Secondly, there were studies showing higher frequency of SCE among smokers, as compared to non-smokers [49, 50], some with [50] and some without [49] correlation with a number of cigarettes smoked daily. In our study, smokers have a slightly higher SCE frequency as compared to non-smokers (means 5.7 vs. 5.5; medians: 5.2 vs. 5.1, p = 0.698), but this difference was not significant. There was also no difference in smoking frequency in CRC cases and hospital-based controls. Thus, we think that a distorting effect of smoking in the observed relationship between raw vegetables and SCE frequency in our study is rather unlikely. The high variability of vegetable consumption prevents us from investigating the role of vegetable subgroups. Moreover, diet may be also a source of heterocyclic amines.

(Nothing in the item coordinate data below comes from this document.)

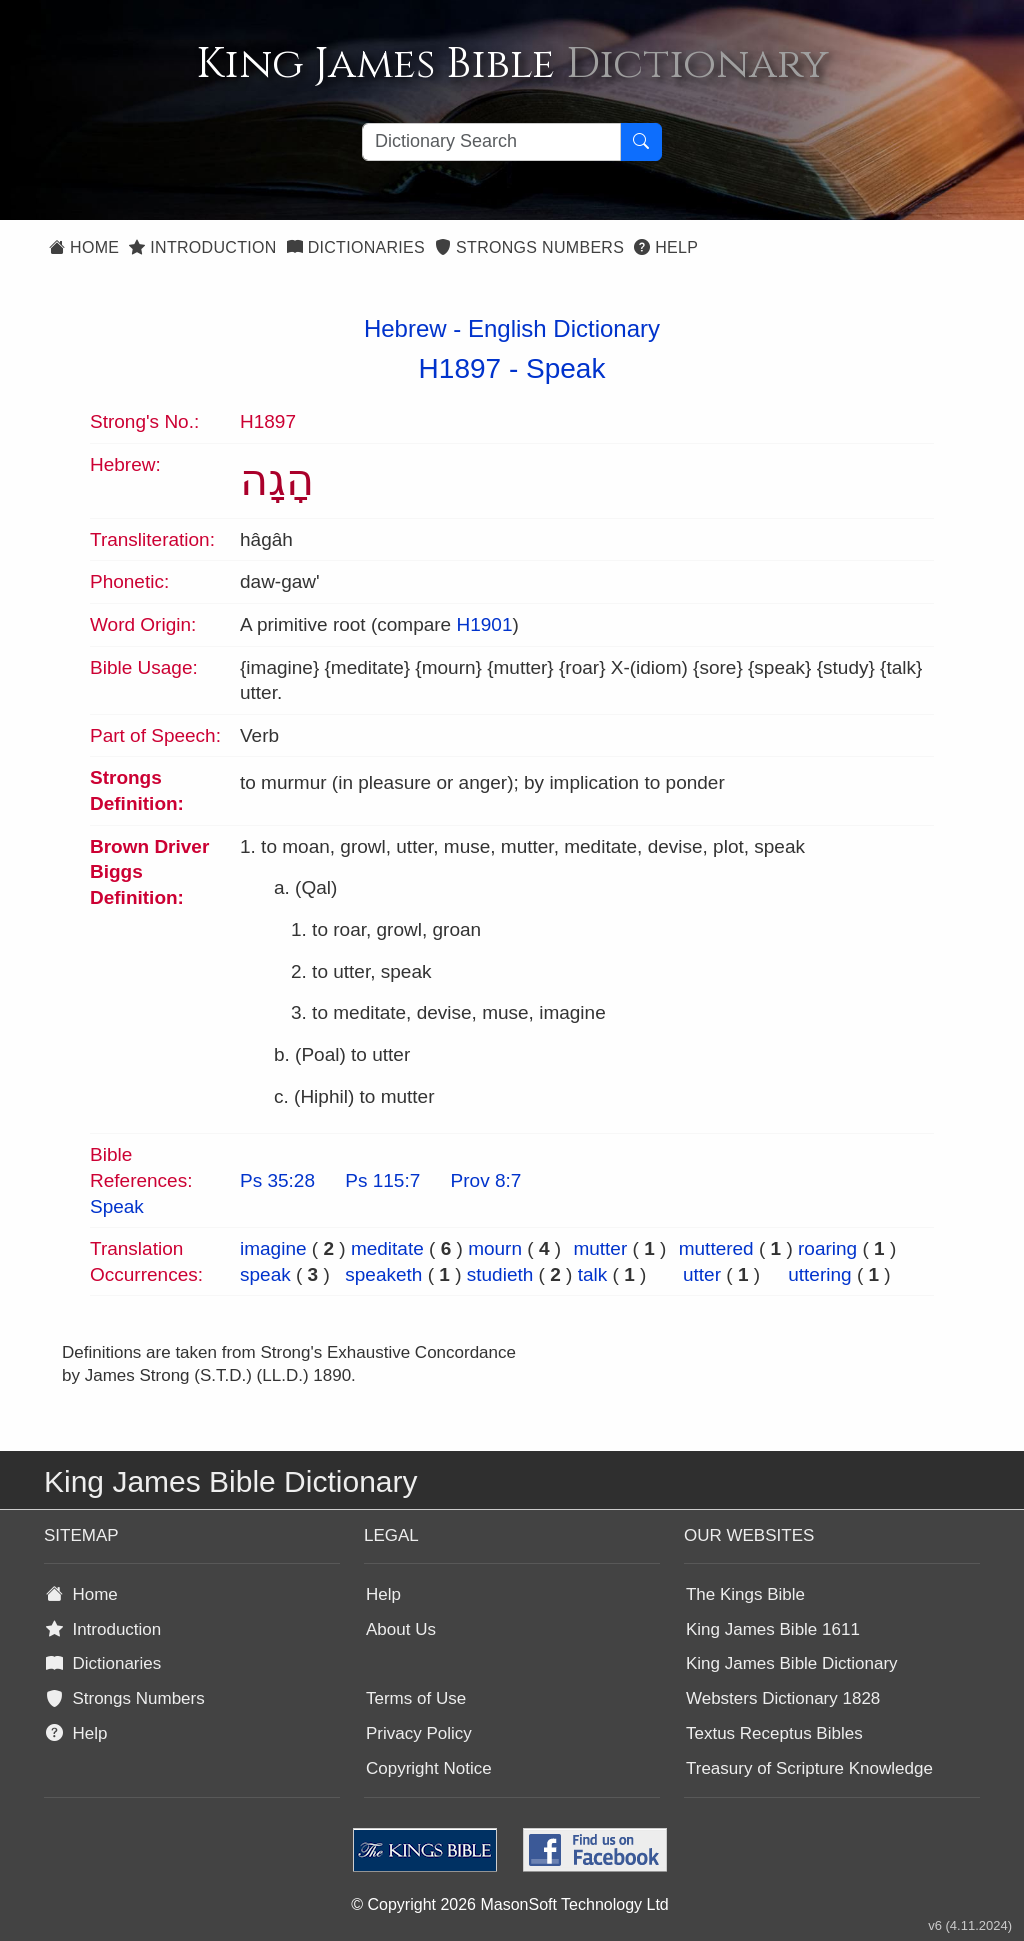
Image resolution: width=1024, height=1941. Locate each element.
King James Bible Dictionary (792, 1663)
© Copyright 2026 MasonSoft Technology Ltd (509, 1904)
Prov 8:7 (486, 1180)
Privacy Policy (419, 1733)
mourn (495, 1248)
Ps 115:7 (382, 1180)
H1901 (484, 624)
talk (593, 1274)
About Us (401, 1629)
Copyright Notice (429, 1768)
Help (666, 247)
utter (702, 1274)
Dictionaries (356, 247)
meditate (387, 1248)
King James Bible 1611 (773, 1629)
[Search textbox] (491, 142)
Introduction (202, 247)
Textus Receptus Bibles (774, 1733)
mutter (600, 1248)
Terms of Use (416, 1698)
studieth (500, 1274)
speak (265, 1274)
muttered (716, 1248)
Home (84, 247)
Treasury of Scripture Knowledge (809, 1768)
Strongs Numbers (529, 247)
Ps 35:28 (277, 1180)
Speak (565, 368)
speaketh (383, 1274)
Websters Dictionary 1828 (783, 1698)
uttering (819, 1274)
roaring (827, 1248)
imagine (273, 1248)
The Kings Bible (745, 1594)
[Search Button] (641, 142)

They are found in grilled fish and grilled meat, in juice from heated meat, and in stewed meat heated for a prolonged time [51]. As they are potentially mutagenic, the level of DNA damage depending on the level of exposure should be relatively low in our study, as only about 2 out of 38 of participants (for whom this information was available) consumed grilled meat on average more frequently than once per week.

The results of our study support the beneficial effect of consumption of a higher number of servings of raw vegetables; however, a problem may arise with regard to translating this information into practice. The SFFQ supported by standardized photographs of portion sizes was used to assess the size of a portion usually consumed. Results were recalculated into number of servings standardized to equal 80 g of eatable parts of vegetables (the same was for fruits). The calibration study, however, performed to assess the real level of consumption has shown that there is relatively high variability between the real size and the reported size of vegetables and fruits, and for the SFFQs prepared for the EPIC study (our questionnaire has been prepared with them), the real size of the serving of vegetables has been 72 g on average [52]. Nevertheless, even if the real size of a serving might be debatable, we believe that our study has shown the beneficial effect related to the number of servings of raw vegetables.

In summary, the results of our study performed across individuals with different characteristics have shown an inverse effect of consumption of raw vegetables on the damage of the DNA measured by SCE frequency. Thus, our study supports—on the cytogenetic level—epidemiologic investigations showing the beneficial role of raw vegetables. Further effort is required to determine the role of cooked vegetables and fruits.